> PROMPT
Reproduce each line of the entries that carries "Given".

Data records
● ● ● ● ● ● ●

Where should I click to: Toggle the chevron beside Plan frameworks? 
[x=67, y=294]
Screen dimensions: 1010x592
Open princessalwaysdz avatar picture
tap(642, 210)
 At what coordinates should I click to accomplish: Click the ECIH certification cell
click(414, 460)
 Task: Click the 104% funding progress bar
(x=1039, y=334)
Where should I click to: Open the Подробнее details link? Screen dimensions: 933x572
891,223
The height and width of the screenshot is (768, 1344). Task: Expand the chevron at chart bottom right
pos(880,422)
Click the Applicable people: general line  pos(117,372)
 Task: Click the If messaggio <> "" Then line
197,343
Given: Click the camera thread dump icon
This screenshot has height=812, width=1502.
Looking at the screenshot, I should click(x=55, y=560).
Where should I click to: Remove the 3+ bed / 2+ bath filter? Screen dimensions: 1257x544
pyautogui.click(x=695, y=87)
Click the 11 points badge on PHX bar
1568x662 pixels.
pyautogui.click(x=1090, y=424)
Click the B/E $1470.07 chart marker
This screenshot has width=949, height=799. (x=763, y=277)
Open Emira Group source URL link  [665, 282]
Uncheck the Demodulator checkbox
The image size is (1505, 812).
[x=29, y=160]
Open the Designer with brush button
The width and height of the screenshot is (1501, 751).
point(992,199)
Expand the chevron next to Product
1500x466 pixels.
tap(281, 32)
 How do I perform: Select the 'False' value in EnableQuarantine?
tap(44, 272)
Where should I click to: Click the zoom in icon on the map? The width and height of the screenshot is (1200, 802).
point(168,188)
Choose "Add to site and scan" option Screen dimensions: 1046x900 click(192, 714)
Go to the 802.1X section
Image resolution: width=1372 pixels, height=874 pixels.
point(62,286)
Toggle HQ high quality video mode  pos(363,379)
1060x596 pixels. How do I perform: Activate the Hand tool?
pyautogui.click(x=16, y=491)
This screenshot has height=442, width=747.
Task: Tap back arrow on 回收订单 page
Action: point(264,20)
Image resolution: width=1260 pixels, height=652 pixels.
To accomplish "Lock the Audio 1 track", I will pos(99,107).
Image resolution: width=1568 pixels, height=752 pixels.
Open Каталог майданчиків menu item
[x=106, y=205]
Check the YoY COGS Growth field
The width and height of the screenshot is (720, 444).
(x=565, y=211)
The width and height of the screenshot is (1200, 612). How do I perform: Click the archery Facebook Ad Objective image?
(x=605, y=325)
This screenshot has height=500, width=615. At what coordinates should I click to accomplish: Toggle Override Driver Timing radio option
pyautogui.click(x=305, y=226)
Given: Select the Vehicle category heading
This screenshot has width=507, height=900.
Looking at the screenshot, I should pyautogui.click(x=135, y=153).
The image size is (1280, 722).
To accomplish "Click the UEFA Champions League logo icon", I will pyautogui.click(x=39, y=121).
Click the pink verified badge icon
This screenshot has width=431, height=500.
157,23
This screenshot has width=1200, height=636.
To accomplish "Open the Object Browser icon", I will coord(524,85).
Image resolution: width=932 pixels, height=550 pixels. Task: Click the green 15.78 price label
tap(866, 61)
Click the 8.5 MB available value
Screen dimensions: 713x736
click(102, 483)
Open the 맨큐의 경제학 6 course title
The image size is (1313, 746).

● ● ● ● ● ● ●

> OUTPUT OF THE TASK
Given: Click the camera thread dump icon
Given: Select the Vehicle category heading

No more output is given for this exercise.